A viabilização do ingresso nesse consórcio só ocorreu com a aprovação da Lei 14.122, março de 2021, que autorizou crédito extraordinário, no valor de R$ 2,5 bilhões em favor do Ministério da Saúde, para tal fim. Espera-se não acontecer desvio de finalidade na aplicação dessa verba, como já aconteceu com milhões que eram destinados à política das vacinas e a sua aplicação massificada.

Rigorosamente, nada mais abusivo do que tentar comprar de intermediá­rios desqualificados e por preço muitas vezes superior ao oferecido pelo próprio laboratório fabricante. E agora, o áudio do estrategista militar Pazuello o expõe de corpo presente e voz de cantor de ópera, declarando, em reunião com vendedores e auxiliares, ainda como Ministro da Saúde, a assinatura de protocolo da compra da vacina Coronavac pelo preço de vinte e oito dólares, por dose, quando o Insti­tuto Butantan a vendia ao governo federal pelo preço de dez dólares.

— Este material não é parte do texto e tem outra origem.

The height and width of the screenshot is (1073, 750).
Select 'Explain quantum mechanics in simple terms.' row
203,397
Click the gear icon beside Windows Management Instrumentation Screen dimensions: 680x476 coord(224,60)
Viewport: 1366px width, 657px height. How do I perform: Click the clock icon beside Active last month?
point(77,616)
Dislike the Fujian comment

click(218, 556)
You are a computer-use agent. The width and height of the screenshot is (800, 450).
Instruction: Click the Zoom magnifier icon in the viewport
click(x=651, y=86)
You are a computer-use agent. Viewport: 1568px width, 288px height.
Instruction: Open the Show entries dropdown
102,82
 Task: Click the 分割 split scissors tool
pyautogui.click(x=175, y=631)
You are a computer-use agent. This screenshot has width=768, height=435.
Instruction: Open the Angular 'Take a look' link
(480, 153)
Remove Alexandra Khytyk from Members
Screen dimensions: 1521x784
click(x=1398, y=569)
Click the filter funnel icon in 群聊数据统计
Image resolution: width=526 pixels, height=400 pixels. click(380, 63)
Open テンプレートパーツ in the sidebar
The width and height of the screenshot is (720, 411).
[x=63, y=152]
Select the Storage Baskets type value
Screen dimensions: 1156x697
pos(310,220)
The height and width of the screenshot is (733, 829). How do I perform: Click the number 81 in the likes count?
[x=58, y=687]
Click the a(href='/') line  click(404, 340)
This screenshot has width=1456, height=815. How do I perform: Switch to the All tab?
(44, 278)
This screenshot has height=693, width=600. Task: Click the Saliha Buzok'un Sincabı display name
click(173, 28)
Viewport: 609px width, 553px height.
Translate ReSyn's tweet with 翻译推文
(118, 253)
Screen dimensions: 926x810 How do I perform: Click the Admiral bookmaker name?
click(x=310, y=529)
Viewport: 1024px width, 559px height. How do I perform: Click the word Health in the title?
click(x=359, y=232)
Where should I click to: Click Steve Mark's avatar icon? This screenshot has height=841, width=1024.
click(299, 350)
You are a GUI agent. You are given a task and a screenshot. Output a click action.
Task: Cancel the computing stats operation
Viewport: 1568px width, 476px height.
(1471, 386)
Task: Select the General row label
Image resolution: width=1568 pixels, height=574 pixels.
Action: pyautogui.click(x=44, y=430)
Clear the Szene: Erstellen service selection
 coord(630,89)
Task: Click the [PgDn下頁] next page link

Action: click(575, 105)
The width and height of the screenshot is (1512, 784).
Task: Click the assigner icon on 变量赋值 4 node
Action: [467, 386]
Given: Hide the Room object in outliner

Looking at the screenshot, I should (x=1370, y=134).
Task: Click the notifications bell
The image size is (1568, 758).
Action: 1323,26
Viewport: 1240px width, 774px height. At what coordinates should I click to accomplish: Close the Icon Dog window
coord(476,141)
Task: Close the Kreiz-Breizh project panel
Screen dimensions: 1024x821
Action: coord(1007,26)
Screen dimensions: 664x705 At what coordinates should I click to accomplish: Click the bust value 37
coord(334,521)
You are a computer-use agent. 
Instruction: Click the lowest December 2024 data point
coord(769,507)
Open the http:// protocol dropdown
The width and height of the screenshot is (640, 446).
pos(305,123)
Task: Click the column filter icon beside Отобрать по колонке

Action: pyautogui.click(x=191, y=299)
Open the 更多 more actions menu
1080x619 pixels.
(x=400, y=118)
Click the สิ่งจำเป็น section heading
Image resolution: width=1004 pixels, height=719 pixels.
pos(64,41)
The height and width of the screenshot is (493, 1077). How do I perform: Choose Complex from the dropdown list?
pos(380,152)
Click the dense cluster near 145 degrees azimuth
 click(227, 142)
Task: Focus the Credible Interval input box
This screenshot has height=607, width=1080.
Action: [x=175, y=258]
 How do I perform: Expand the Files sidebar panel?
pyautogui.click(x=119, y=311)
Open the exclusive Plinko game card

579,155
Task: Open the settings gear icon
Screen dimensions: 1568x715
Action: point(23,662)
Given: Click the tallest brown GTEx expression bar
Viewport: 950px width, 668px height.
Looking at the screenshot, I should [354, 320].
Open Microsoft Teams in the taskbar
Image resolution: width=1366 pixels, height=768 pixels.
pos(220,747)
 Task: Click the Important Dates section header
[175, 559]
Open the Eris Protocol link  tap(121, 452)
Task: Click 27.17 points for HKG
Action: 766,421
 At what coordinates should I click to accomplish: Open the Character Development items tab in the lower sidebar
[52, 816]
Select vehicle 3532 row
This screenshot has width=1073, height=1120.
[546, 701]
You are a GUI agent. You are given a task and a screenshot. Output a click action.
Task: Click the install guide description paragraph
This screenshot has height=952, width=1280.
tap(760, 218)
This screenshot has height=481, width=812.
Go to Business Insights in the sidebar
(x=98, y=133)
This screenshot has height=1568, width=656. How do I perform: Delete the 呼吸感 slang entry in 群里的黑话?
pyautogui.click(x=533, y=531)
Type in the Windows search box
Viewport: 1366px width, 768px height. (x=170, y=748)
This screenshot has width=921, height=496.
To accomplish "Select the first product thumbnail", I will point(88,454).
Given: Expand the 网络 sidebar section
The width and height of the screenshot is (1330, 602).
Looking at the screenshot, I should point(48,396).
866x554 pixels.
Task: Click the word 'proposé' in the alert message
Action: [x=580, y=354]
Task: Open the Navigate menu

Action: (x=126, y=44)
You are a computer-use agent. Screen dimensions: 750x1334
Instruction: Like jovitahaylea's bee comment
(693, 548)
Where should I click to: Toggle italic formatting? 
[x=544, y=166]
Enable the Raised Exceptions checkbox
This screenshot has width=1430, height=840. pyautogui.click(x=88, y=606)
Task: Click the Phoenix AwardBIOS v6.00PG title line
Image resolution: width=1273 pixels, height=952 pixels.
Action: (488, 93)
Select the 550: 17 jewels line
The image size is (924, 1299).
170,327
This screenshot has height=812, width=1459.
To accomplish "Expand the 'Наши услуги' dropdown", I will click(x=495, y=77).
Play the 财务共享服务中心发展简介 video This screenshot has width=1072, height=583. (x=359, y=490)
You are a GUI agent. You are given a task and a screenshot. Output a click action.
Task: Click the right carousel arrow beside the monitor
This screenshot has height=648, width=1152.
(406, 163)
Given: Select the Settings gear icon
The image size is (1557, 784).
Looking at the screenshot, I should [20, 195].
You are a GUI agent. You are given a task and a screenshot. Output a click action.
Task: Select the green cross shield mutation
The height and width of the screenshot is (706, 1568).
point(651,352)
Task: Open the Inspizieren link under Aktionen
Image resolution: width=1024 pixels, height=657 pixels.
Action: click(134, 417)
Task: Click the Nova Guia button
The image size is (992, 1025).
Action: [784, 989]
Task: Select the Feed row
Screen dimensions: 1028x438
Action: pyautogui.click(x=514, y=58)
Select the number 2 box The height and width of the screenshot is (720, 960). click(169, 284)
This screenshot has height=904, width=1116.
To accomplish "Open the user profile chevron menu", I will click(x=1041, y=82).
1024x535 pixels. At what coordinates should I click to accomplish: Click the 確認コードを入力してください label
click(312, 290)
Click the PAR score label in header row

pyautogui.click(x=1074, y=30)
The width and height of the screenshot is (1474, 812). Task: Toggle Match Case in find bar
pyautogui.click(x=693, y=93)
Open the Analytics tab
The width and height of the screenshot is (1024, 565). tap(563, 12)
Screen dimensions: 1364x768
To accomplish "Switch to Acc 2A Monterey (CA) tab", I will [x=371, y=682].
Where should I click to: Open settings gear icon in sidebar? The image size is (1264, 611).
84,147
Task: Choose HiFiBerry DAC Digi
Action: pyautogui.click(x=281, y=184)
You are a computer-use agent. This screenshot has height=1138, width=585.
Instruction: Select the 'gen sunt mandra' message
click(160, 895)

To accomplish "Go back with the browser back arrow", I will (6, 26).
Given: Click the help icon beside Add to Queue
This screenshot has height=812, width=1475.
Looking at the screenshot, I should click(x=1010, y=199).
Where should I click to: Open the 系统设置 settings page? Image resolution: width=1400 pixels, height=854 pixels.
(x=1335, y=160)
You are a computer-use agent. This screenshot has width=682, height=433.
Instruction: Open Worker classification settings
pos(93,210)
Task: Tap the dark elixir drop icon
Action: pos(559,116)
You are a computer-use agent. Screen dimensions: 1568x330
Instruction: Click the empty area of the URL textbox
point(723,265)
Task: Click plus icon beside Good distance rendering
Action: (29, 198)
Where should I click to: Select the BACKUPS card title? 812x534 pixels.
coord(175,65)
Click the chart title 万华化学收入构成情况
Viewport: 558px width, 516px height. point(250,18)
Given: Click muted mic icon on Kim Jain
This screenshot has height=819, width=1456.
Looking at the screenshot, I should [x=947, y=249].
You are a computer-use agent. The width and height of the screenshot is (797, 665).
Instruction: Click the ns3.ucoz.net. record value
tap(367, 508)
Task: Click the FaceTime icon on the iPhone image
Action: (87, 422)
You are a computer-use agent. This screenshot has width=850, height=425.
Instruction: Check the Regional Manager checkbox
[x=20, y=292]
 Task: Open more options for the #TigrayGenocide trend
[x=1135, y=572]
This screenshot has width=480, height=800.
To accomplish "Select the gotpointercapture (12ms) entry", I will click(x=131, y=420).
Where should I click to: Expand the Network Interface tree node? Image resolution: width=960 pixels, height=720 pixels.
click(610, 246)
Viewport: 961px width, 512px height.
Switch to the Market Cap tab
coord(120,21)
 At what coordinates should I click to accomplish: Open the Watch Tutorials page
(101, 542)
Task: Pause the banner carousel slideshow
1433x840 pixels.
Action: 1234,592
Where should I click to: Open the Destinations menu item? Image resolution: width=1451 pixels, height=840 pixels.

Enquanto o estrategista negociava, o Presidente protelava, mas sem saber do que seu protegido auxiliar realizava. É crível? Afinal, ele fez tudo tão certinho que até ficou blindado de punição por outro ato, o da presença em motociata, conseguindo para seu processo um esconderijo militar chamado sigilo, válido militarmente por cem anos. Não é dele a lição memorável, porque invertida, que equivale ao “capitão manda, e o general obedece”?

O Supremo Tribunal recebeu a queixa crime dos senadores, e a enviou a Pro­curadoria Geral da República, que a remeteu à Policia Federal para investigação. Se houver indícios veementes de autoria, a eventual denuncia precisa vencer a barreira da “afinidade” do Procurador Geral com o Presidente da República. Se, por milagre, essa denuncia for apresentada ao Supremo, não poderá ser instaurada ação penal, sem antes obter a autorização de dois terços dos parlamentares da Câmara Federal.

A barreira subjetiva é a da “afinidade quase-instransponível”, construída por centenas de pedidos de impeachment engavetados, como se o Presidente da Câmara Federal estivesse garantido, constitucional e absurdamente, pela função de poder ser mero expectador, e portanto sentado sobre cada pedido de impeach­ment, cantando “daqui não saio, daqui ninguém me tira”. E, se por ventura, for autorizada a ação penal, o Supremo ainda pode ou não aceitar a denúncia.

Na verdade, a prevaricação de um presidente da República atinge amplitude e abrangência, como previsto na Lei 1.079, de 10 de abril 1950 sancionado pelo presidente-general Eurico Gaspar Dutra, que no seu artigo 9º define como “crime de responsabilidade contra a probidade na administração: item 3 –não tornar efetiva a responsabilidade de seus subordinados, quando manifesta em delitos funcionais ou na prática de atos contrários à Constituição”. Portanto, sua eventual responsabilização deverá ser feita através do regime especial de responsabilidade da Lei 1079/1950, a lei do impeachment, tal como os ministros do Supremo Tribu­nal Federal, considerados como agentes políticos.